#### Exercise
Output each line from the one that contains "Idaho County Maps (65, 221)" to the final line of the data below, exactly, and include nothing else.

▼▼▼

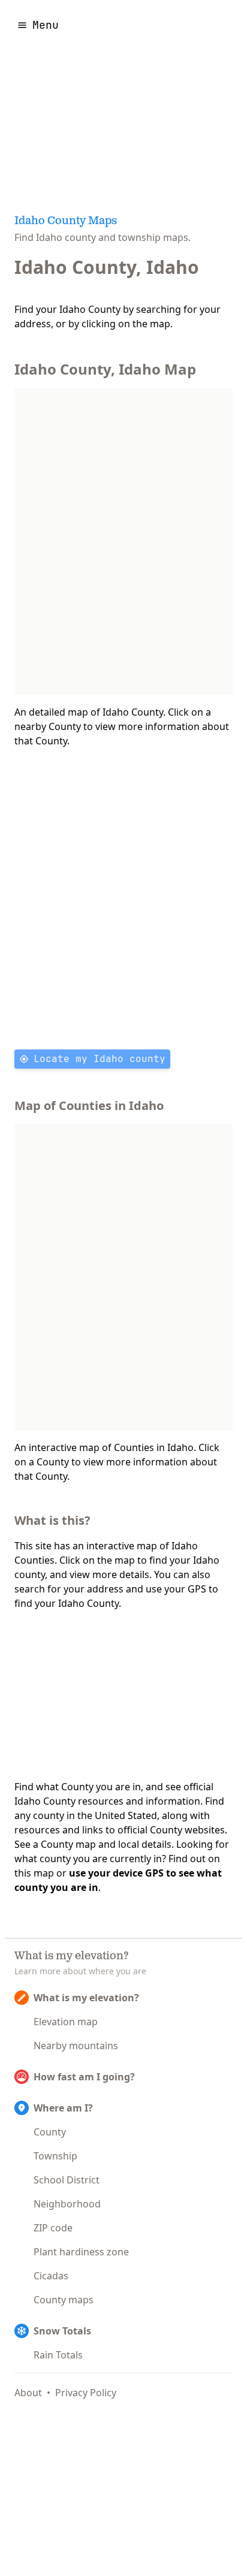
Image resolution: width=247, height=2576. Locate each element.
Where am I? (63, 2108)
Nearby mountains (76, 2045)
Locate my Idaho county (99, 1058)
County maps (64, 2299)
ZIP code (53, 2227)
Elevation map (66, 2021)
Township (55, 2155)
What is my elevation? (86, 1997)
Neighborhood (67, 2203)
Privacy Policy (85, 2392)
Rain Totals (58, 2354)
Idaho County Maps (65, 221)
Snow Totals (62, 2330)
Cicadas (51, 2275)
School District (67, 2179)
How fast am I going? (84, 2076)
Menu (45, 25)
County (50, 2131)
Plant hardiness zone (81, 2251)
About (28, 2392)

▲▲▲

#### Solution to the exercise
Idaho County Maps (65, 221)
Snow Totals (62, 2330)
Cicadas (51, 2275)
School District (67, 2179)
How fast am I going? (84, 2076)
Menu (45, 25)
County (50, 2131)
Plant hardiness zone (81, 2251)
About (28, 2392)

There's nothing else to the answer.